Recording took place in various Vancouver studios, with We Are The City’s Cayne McKenzie serving as producer and helping to guide the record’s organic synth textures and unpredictable structures. Arrangements were chopped up until they became unrecognizable from their original form, scratch vocals were soaked in effects and used in the final mixes, and assorted song fragments were gutted and stitched together. The sessions were briefly interrupted by the birth of Tyler’s son, and Jaycelyn got married and had to record some of her parts while on honeymoon in Southeast Asia.
And yet, regardless of the piecemeal recording process, the result is the most focused album of Said The Whale’s career to date. The guitar strums that once formed the basis of the band’s music are almost completely absent, now replaced by thick bass grooves and shimmering electronic tones. “This is the most cohesive record we’ve ever made, between my songs and Ben’s songs,” Tyler says. “Musically, there was more collaboration than ever before.”
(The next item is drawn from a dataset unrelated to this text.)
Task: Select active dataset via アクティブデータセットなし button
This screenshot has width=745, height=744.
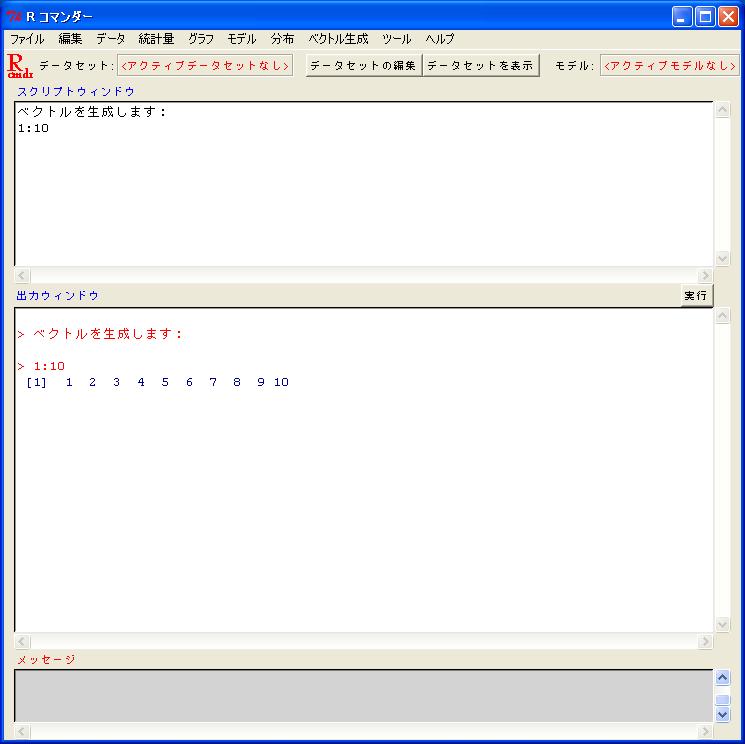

Previous Said The Whale records highlighted the contrast between Tyler’s eclectic rock influences and Ben’s salt-of-the-earth folksiness. Here, their styles become one: Ben-sung lead single “Step into the Darkness” rides a giddy drum loop towards its towering pop chorus, while Tyler’s “Confidence” sets soul-searching lyrics about the harsh realities of adulthood against a sublime backdrop of dance beats and deconstructed synth stabs. “Emily Rose” is an aching tribute to a friend who passed away in a car crash, and “Heaven” is a bittersweet eulogy propelled by swaggering blasts of electronic bass.
Despite the album’s many adventurous sonic forays, it remains true to the spirit of Said The Whale’s classic work. At its core, As Long As Your Eyes Are Wide is a singer-songwriter record, guided by introspective lyrics and alchemical group harmonies from Ben, Tyler and Jaycelyn. “This is our most personal, earnest record for sure,” Tyler says. “Even the upbeat songs are lamenting and sad.”
After so much change and uncertainty in recent years, Said The Whale has emerged as a unified force. While some listeners are bound to see the overhauled sound as a reinvention, it’s really just the latest step forward. They’ve evolved, but the DNA is the same, and the group’s musical partnership is more fruitful than ever.